2.3. scTIGER Detected Potential AR Regulatory Network in Prostatic Cancerous vs. Normal Cells

To showcase the capability of scTIGER in exploring novel regulations, we utilized scRNA-seq datasets obtained from patient samples with prostate cancer [30]. Our analysis encompassed the identification of regulatory differences between prostate cancer (PCa) samples and their corresponding normal prostate cells. Additionally, we investigated common regulations occurring between tumorigenic endothelial cells (ECs) and smooth muscle cells (SMCs). Notably, ECs play a pivotal role in PCa progression and metastasis, serving as a crucial barrier that cancer cells must breach to access the bloodstream. This transition from non-metastatic to metastatic cancers marks a critical turning point [31,32,33,34,35]. Furthermore, SMCs represent another vital barrier against PCa progression.
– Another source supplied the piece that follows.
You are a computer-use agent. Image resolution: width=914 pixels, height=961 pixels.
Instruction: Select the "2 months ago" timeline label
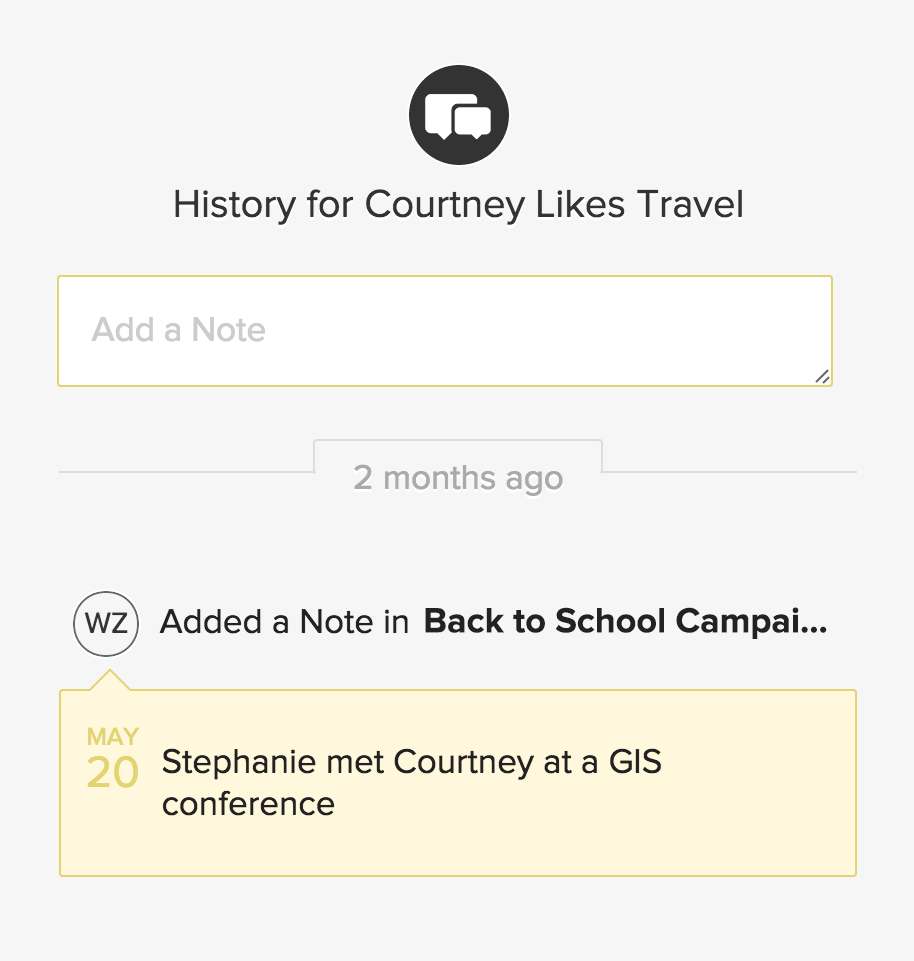pyautogui.click(x=458, y=477)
The prostate is extensively enveloped by smooth muscle, necessitating cancer cells to infiltrate and traverse these cells to reach the endothelial cells. Consequently, understanding gene regulation surrounding PCa metastasis demands insights into the interplay within this cell type as well [36,37]. In this section, our focus centered on three extensively studied cell-specific and/or oncogenes in ECs: AR, ERG, and PTEN. Specifically, we applied scTIGER to investigate the regulatory dynamics of these genes, aiming to uncover their roles and interactions within the context of prostate cancer.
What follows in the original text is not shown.